正是这种个人暴露,使克柳耶夫的故事有别于俄罗斯奢侈品在制裁后扩张的宏大叙事。其他品牌抓住的是市场机遇。克柳耶夫押上的是一种无法重组、也无法重新包装的东西——身份。CLUEV(Клюев)是Клюев的拉丁转写,出现在四家莫斯科精品店、五十名工匠打造的每一件作品,以及他亲手签署的宝石鉴定证书上。品牌成功,家族姓氏增值;品牌失败,没有公司面纱可以藏身。
来自乌拉尔的石头 #
克柳耶夫在一个地质标本随乌拉尔考察队一起出现在厨房桌上的家庭长大。父母都是地质学家和地球物理学家。父亲会带着一袋石头去学校,向同学们讲解它们的产地——这种古怪的展示让少年既骄傲又难为情。那些矿石以商业标准衡量并不起眼,却教会了他一件日后至关重要的事:如何判读表面之下的东西。
那段童年戛然而止。约1990年父亲去世后,少年克柳耶夫开始翻报纸分类广告找活儿——快递、擦窗,能挣钱的都做。他还不够签租约的年龄。从失怙少年到企业家的轨迹发生得很快,且没有安全网。十九岁时,他在莫斯科斯拉夫酒店卖起了意大利水晶——那是一个外国商人和新贵云集的大堂。与此同时,他研修宝石学,取得了莫斯科国立大学宝石学中心和瑞士SSEF的双料文凭。
二十二岁时,客户开始要求正经货色——五克拉蓝宝石、大颗翡翠。水晶已经不够了。克柳耶夫转向珠宝,并在1998年做出了定义此后一切的举动:将姓氏冠于品牌之上。他二十出头,没有工坊,没有珠宝大师,没有生产能力。他拥有的是一双宝石学家的眼睛、一张富裕客户的关系网,以及一个信念——自己的名字终将意味着什么。
身份的清算 #
十三年间,这份信念由意大利人的双手兑付。克柳耶夫在瓦伦扎——意大利历史悠久的珠宝之都,Damiani的故乡,八百家金匠工坊的聚集地——开设了自己的车间,因为没有任何一家俄罗斯工坊能达到他的标准。早期在国内生产的尝试堪称灾难:镶嵌时宝石碎裂,钻石被偷偷换成劣等品。在瓦伦扎,出品无可挑剔,生意蒸蒸日上,品牌不断壮大。

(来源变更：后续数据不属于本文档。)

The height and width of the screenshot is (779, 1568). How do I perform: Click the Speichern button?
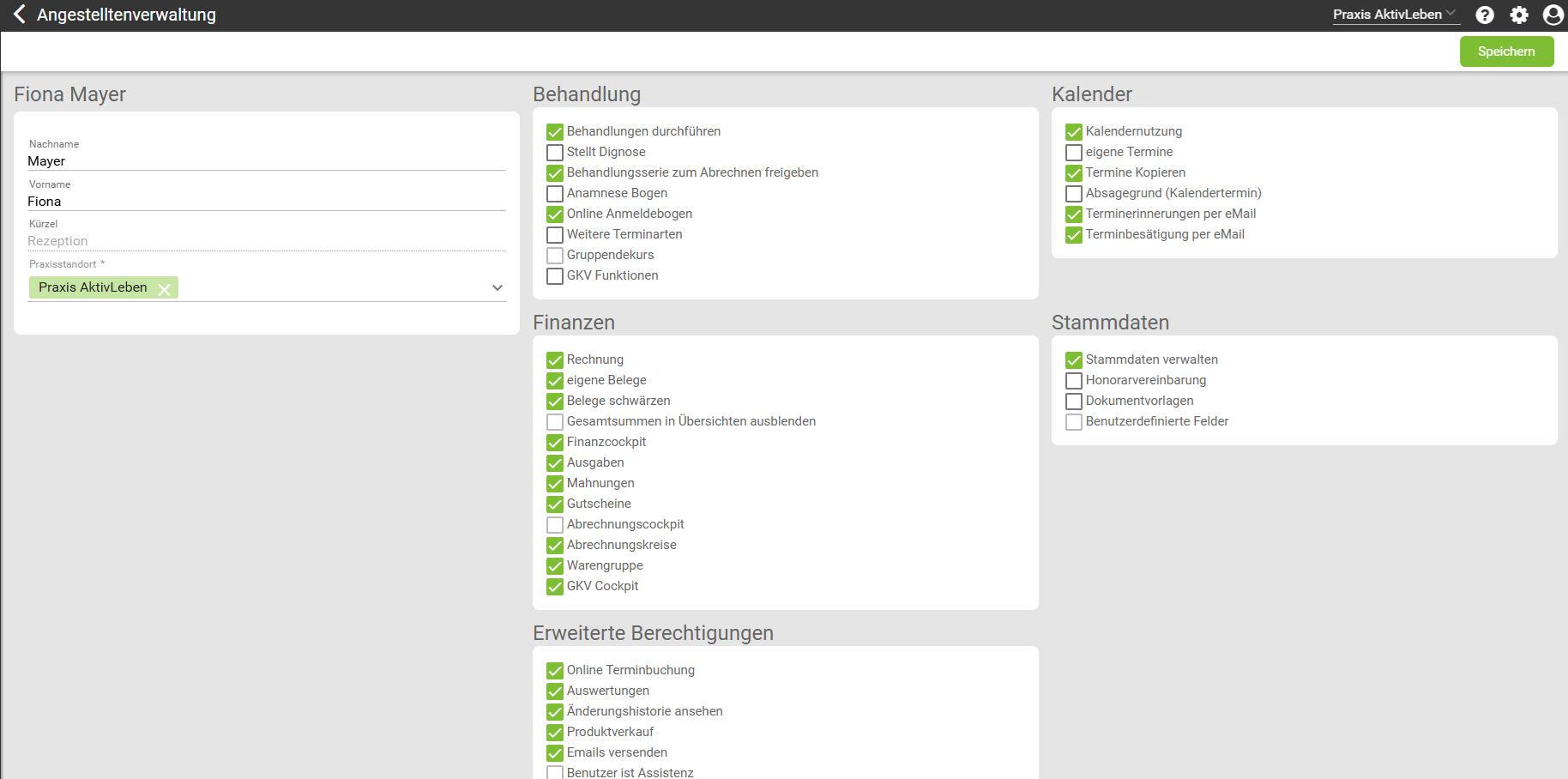1506,51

然后是那场击碎模式的交锋。约2009年,在莫斯科一次聚会上,一位实业家客户抛出了克柳耶夫一直回避的问题:“你说自己是俄罗斯品牌——可你身上哪儿有俄罗斯的东西?“宝石来自斯里兰卡和哥伦比亚,劳动力是意大利人,设计在皮埃蒙特完成。客户说得没错。除了门上的名字,CLUEV身上没有任何俄罗斯的东西。
这一击本可以被当作商业批评消化掉。但几周后,在佛罗伦萨一位客户的婚礼上,一位与克柳耶夫相识多年的意大利同行补了第二刀:“伊利亚,我们都知道CLUEV珠宝是谁做的、在哪儿做的。它们身上没有俄罗斯的东西。“其他意大利同行更不客气:“在俄罗斯,人人都喝酒,什么都做不了。”

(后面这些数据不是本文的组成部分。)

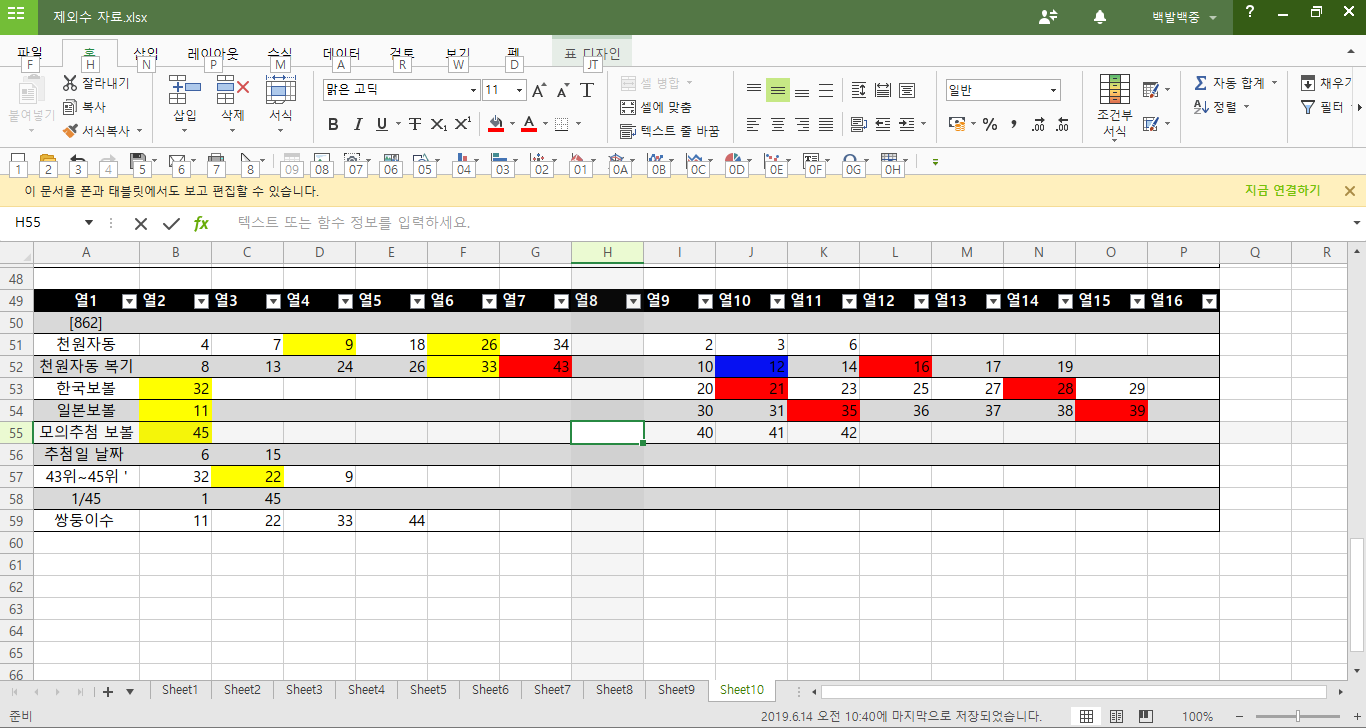Image resolution: width=1366 pixels, height=728 pixels.
Task: Click the fx insert function icon
Action: 201,223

这不是市场挑战。这是对身份的攻击——一个将家族姓氏冠于高级珠宝工坊并称其为俄罗斯品牌的人的身份。克柳耶夫用一个在俄罗斯文化中引发深切共鸣的短语来描述随之而来的感受:за державу стало обидно——为国家的尊严感到痛心。留在意大利的理性理由压倒性地充分:验证过的品质、成熟的合作关系、运转良好的供应链。将生产迁回俄罗斯意味着放弃这一切,只为回应一个没有确定商业回报的身份之问。

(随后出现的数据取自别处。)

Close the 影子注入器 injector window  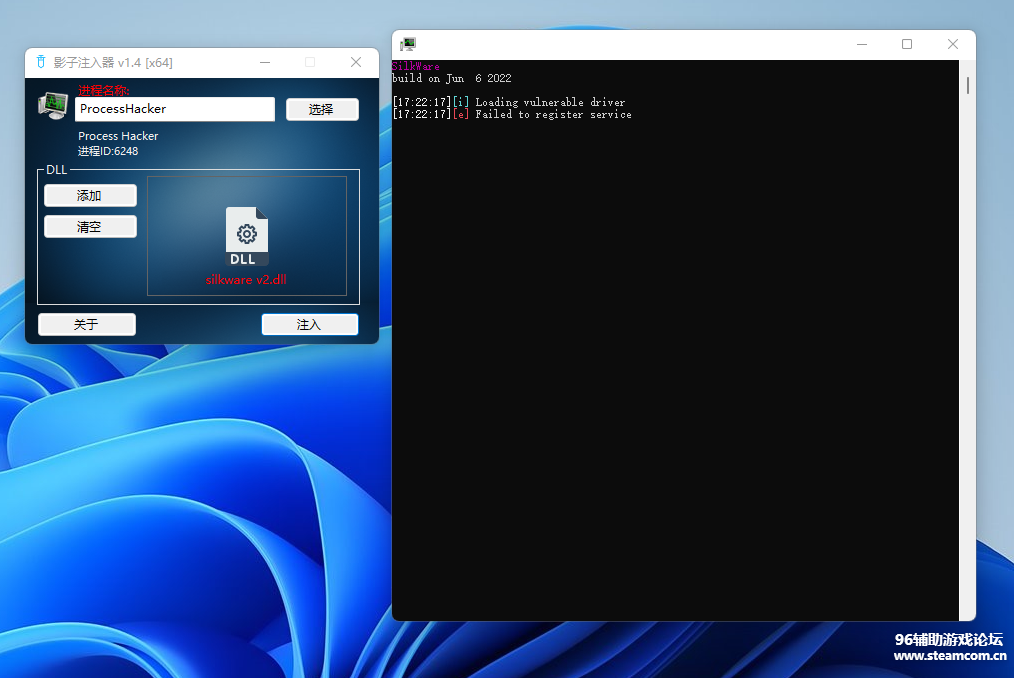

他还是走了。2010年,克柳耶夫关闭了瓦伦扎工坊。没有分阶段过渡,没有意大利备选方案。破釜沉舟。
没有安全网的信念 #
接下来是六个月的灾难。莫斯科新生产线出品的每一件作品都被拆解——不是退回,不是修补,而是整件拆掉,因为品质距离他姓氏所代表的标准差得太远。意大利师傅拒绝迁来。重返瓦伦扎将坐实意大利同行说过的每一句轻蔑之词。克柳耶夫被困在一个无法兑现的品牌承诺和一条将摧毁品牌灵魂的退路之间。
突破来自一个意想不到的方向。当竞争对手Jewelry Theatre退出俄罗斯市场时,克柳耶夫接收了他们留下的一切——设备、场地,关键是全部珠宝大师团队。这支核心力量成为CLUEV工坊此后发展的基石。随后是数年不懈的训练。克柳耶夫执行零妥协的品控标准,亲自监督每一件作品。
到2013年,莫斯科工坊的出品已与意大利水准比肩。当一位瓦伦扎的前同事终于见到俄罗斯制造的成品时,用克柳耶夫的话说,他"震惊了”。那个曾被告知俄罗斯人"什么都做不了"的人,如今拥有五十名珠宝大师,每年出品一百五十至三百件独一无二的高级珠宝定制作品——每一件都镌刻着他的姓氏。
2023年12月,克柳耶夫在莫斯科彼得罗夫卡街开设旗舰店,占据的是一家撤离的瑞士奢侈品牌留下的空间。象征意味精准到位:一位俄罗斯珠宝匠人,在欧洲奢侈品牌弃守的空间里,用俄罗斯切工钻石、俄罗斯人的双手,完成作品。客户提出那个问题的十四年后,旗舰店就是答案。
“在俄罗斯,一切皆有可能,“克柳耶夫在2024年的一次采访中说,“我通过自己的经历确信了这一点。你只需要相信人。”
如今他正在学中文——继俄语、英语和在瓦伦扎十三年间习得的意大利语之后,他的第四门语言。信号再明确不过。在身份危机的废墟上建成一座完全属于俄罗斯的高级珠宝工坊之后,这位地质学家的儿子正在向东看。门楣上的姓氏将随他同行。